▶ _What you are asked to do_: An exact reprint of the listing is required, with no pictures included.

▶ _Information supplied_:
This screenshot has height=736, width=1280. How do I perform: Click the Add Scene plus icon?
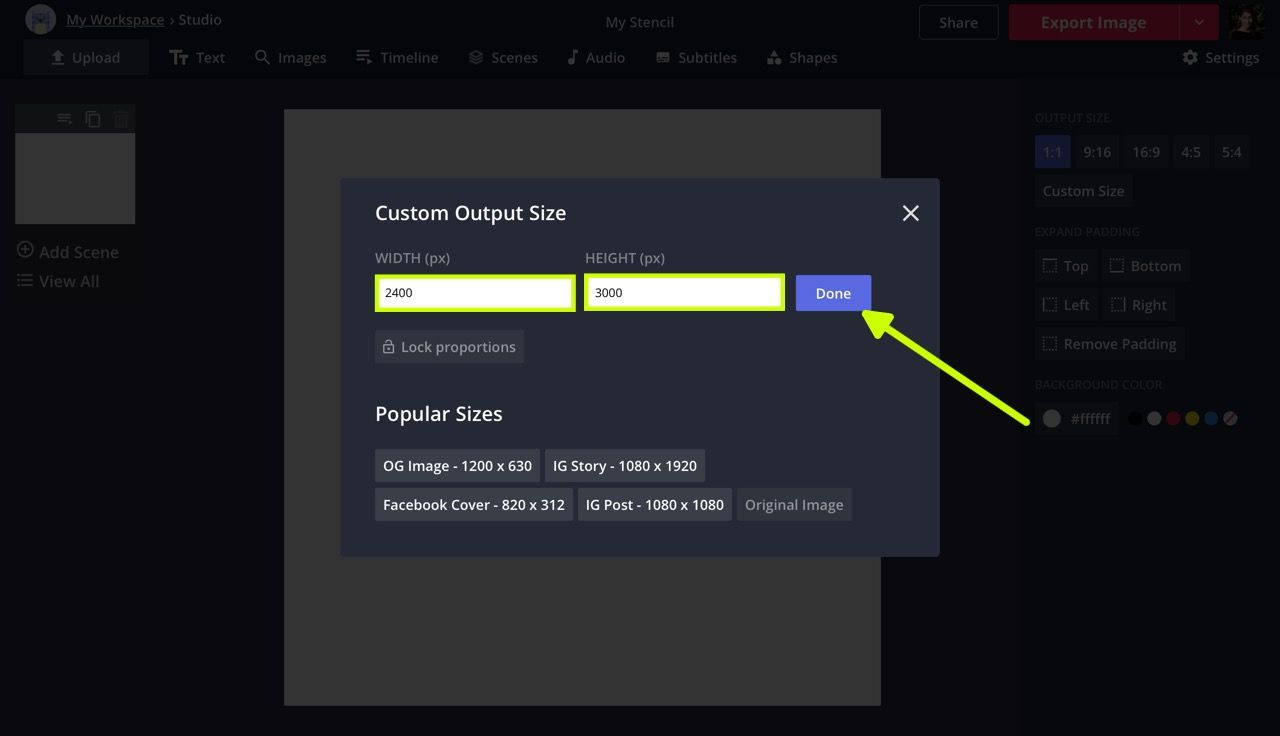pyautogui.click(x=25, y=251)
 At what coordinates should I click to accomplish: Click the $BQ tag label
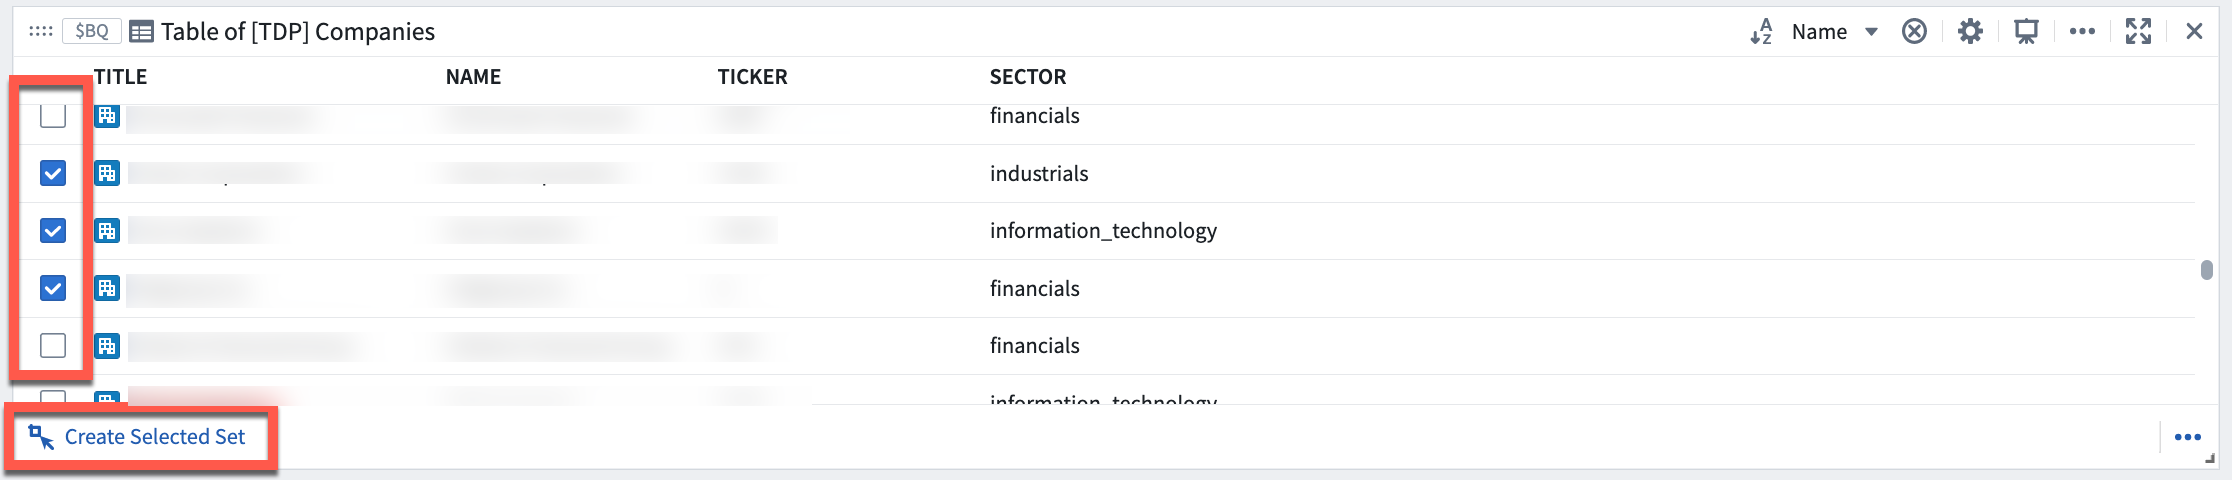(92, 31)
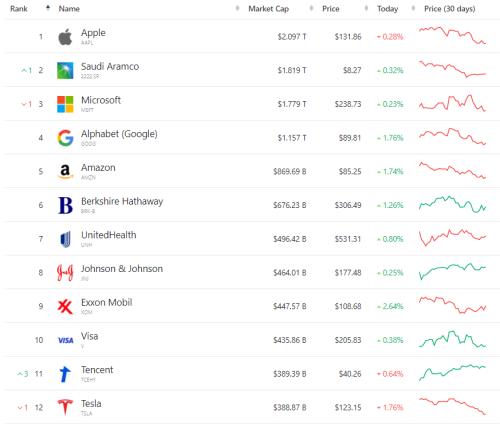Click the Amazon logo icon
The width and height of the screenshot is (500, 424).
pyautogui.click(x=65, y=171)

▶ _Written answer_:
This screenshot has height=736, width=1280. How do I perform: Click the Add Scene plus icon?
pyautogui.click(x=25, y=251)
 At what coordinates should I click to accomplish: Click the $BQ tag label
(92, 31)
Click the Amazon logo icon
The width and height of the screenshot is (500, 424).
pyautogui.click(x=65, y=171)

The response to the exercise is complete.